The Government announced a fast and cost-effective process. Additionally, under the debt restructuring process, unlike a business going into voluntary administration, the directors of the business remain in control of the company during the whole debt restructuring process.
The process has several steps. First, a small business facing financial distress can approach a small business restructuring practitioner to discuss their options. The practitioner proposes a flat fee for their work in helping the business develop a restructuring plan. After the appointment of the practitioner by a resolution of the board, unsecured and some secured creditors are prohibited from taking actions against the company, a personal guarantee cannot be enforced against a director or one of their relatives, and a protection from ipso facto clauses (that allow creditors to terminate contracts because of an insolvency event) apply (with the same protections applying as during voluntary administration).
Then the business owner has 20 days to develop a plan to restructure debt and provide supporting documents to creditors.
Creditors have 15 business days to vote on the plan, including the proposed remuneration for the practitioner. The business must pay any employee entitlements which are due and payable before a plan can be put to creditors.
If more than 50 per cent of creditors by value endorse the plan, it is approved and binds all unsecured creditors.
If voted down, the process ends, and the company owners may opt to go into voluntary administration or to use the simplified liquidation pathway.
Simplified liquidation pathway
The Government announced that a simplified liquidation process will be created with reduced fees and reduced duties for the liquidator.

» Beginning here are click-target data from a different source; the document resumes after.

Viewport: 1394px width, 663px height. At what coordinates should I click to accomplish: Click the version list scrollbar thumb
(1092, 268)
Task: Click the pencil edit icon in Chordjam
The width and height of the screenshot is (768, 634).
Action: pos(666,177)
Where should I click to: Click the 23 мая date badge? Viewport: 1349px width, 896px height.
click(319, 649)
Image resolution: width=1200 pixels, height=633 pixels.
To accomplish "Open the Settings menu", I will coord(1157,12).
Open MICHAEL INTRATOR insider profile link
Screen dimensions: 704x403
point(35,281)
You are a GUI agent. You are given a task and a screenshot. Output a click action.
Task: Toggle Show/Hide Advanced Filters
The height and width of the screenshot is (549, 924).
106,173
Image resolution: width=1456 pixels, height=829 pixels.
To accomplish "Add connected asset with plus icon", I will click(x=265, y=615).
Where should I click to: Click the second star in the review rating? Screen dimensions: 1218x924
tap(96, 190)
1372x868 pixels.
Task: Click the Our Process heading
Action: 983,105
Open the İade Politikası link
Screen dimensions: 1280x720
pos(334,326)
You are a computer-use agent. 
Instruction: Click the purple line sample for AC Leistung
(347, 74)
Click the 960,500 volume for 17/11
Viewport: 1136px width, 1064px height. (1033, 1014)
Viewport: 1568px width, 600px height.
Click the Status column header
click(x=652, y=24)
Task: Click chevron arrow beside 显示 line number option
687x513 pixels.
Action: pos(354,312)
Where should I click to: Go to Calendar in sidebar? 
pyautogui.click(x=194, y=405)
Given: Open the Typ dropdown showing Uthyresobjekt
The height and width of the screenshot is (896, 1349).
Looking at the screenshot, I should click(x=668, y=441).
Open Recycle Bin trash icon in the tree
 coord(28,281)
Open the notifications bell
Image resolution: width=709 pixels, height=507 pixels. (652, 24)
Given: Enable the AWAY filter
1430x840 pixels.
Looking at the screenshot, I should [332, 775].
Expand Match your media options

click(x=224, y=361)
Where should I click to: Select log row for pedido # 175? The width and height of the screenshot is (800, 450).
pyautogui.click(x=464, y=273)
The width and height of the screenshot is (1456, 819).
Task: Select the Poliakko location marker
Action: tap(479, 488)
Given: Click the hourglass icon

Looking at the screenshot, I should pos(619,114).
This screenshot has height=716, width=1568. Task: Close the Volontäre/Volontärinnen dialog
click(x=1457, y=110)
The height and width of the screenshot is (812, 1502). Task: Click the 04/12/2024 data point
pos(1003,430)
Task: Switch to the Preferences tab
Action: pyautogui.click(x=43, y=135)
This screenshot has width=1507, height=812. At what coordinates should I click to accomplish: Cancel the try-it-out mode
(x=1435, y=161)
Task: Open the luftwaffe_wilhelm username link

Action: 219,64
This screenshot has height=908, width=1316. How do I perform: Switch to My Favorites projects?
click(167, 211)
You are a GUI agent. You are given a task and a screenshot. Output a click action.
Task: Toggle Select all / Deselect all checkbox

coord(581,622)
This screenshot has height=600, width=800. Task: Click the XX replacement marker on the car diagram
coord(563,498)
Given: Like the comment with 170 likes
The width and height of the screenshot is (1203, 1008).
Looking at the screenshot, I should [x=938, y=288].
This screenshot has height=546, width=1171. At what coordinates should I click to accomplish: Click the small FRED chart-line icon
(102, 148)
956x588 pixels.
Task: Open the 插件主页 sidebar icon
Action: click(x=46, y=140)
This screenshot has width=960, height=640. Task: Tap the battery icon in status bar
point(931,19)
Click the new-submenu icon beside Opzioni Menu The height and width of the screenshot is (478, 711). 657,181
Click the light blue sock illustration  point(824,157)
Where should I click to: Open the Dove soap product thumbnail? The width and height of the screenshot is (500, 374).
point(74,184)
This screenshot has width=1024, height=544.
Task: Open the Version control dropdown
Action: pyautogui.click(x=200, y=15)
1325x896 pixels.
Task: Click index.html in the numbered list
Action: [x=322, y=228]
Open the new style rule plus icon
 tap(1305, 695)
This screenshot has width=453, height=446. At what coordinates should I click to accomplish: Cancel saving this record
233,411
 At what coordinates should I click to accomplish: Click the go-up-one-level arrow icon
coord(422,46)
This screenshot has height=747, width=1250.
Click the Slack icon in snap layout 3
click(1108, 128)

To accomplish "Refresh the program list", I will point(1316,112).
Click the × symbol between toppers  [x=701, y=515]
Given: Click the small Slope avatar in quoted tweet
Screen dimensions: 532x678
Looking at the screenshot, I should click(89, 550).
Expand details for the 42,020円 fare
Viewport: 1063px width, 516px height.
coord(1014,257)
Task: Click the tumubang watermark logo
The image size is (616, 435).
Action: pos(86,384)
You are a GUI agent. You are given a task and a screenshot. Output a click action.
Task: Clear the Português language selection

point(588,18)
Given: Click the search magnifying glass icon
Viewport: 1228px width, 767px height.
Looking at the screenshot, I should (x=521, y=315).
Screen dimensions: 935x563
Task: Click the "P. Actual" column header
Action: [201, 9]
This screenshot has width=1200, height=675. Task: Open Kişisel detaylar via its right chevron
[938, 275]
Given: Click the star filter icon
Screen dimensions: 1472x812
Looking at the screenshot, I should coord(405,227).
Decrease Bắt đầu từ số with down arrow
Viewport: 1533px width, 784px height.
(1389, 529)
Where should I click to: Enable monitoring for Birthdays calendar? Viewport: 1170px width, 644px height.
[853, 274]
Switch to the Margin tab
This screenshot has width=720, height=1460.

A number of small business restructuring practitioners will need to support the new demand of small businesses facing financial distress. To address this transitional issue, an eligible small business will be able to declare its intention to access the simplified restructuring process to its creditors, including through ASIC’s published notices website. Following the declaration, the existing temporary insolvency relief (relief from insolvent trading liability and responding to statutory demands from creditors) would then apply to the business for a maximum period of three months, until they are able to access a small business restructuring practitioner or other insolvency practitioner. Relief only applies to a business once a declaration is made. As a transitional measure, the ability to declare such an intention will be available until 31 March 2021.
It is not clear whether a company which has already benefited from a temporary extension to the time to respond to a statutory demand from 21 days to 6 months under the COVID-19 temporary measures, will be able to further extend the time to respond to the statutory demand by declaring its intention to access the simplified restructuring process to its creditors under the new debt restructuring process.
While it is too early to predict the long-term success of the insolvency
reforms, we anticipate that the transitional measures will interest numbers of small
businesses wanting an extension of the temporary measures.